My heart, already a fragile thing, shattered into a million pieces. Greedy. That was their word. Their excuse for everything. He had adopted their narrative, their twisted logic. My fight for basic human dignity, for recognition, for justice, was simply greed in his eyes. My pain was an inconvenience. The boy who had once called me "sister" now saw me through the Corbetts' lens of contempt.

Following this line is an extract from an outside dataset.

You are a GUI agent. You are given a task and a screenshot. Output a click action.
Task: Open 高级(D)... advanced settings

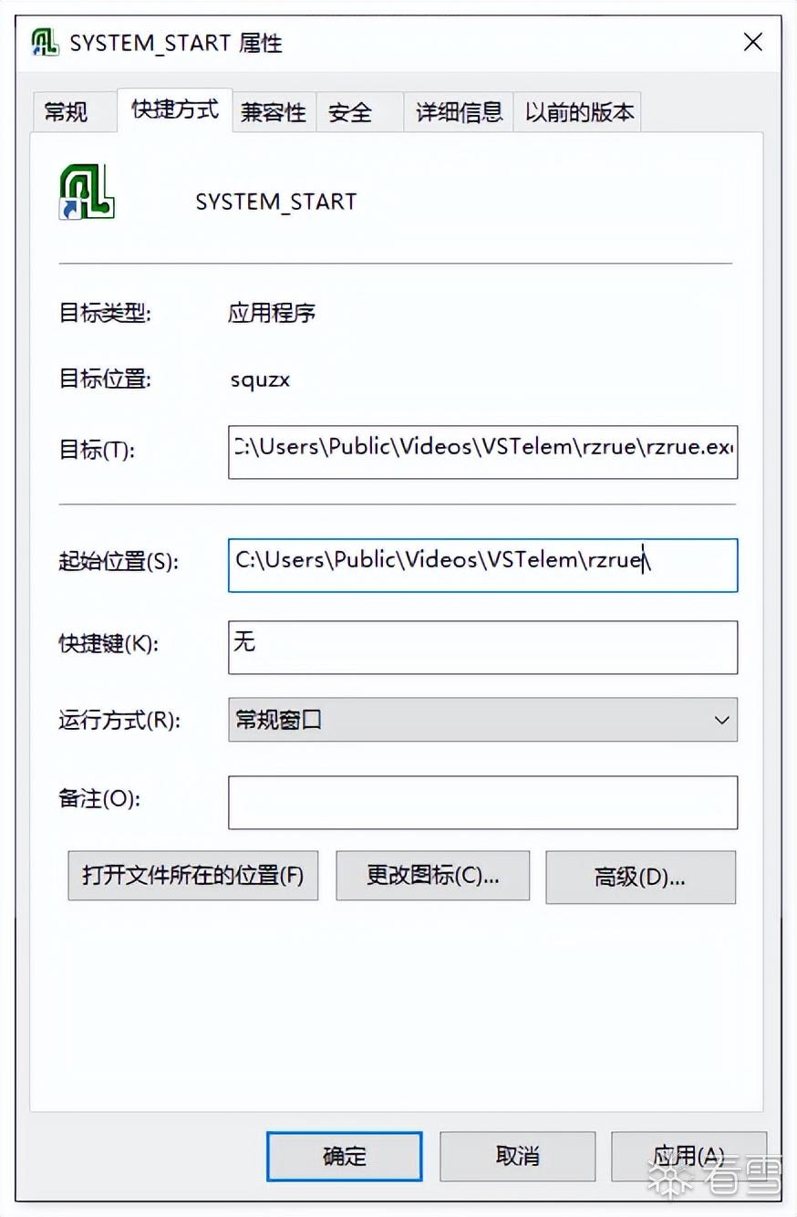[x=640, y=878]
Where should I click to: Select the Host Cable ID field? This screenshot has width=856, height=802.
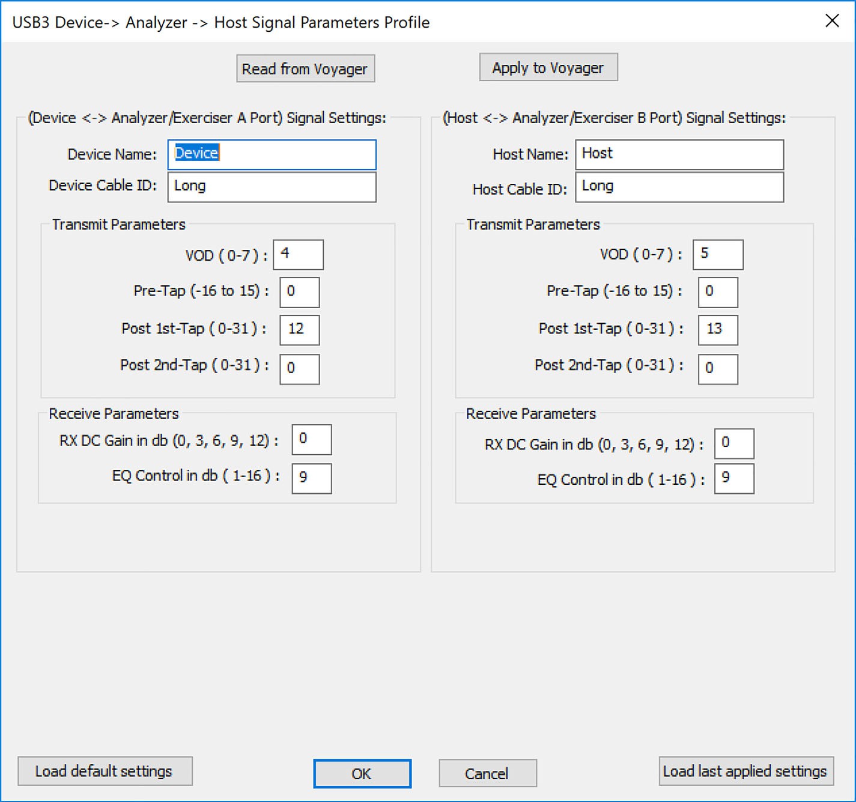click(679, 187)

Every hope I had harbored, every tiny flicker of faith in human connection, was extinguished. A crushing emptiness settled over me. This city, this life, was tainted beyond repair. I couldn't stay.

I pushed the bitter memories aside, focusing on the future. A new city, a new school, a new life. MIT. I would dedicate myself to my studies, to my robotics. I would build a life so spectacular, so undeniable, that the Corbetts and their petty manipulations would shrink into insignificance. I would make them irrelevant. That was my new goal.

Weeks later, on a brisk autumn morning, I walked across the manicured campus of my new school, a small, independent private academy known for its STEM programs. My new friend, Maya, a bubbly girl with an infectious laugh, walked beside me.

"Catrina! Wait up!"

The voice, familiar and unwelcome, sent a jolt of ice through my veins. No. Not here. Not now. I had deliberately chosen a school far away, a place where their shadow couldn't reach. I closed my eyes for a brief second, wishing I could unhear it. But it was too late. I turned. Standing a few yards away, looking haggard and desperate, was Dozier Corbett.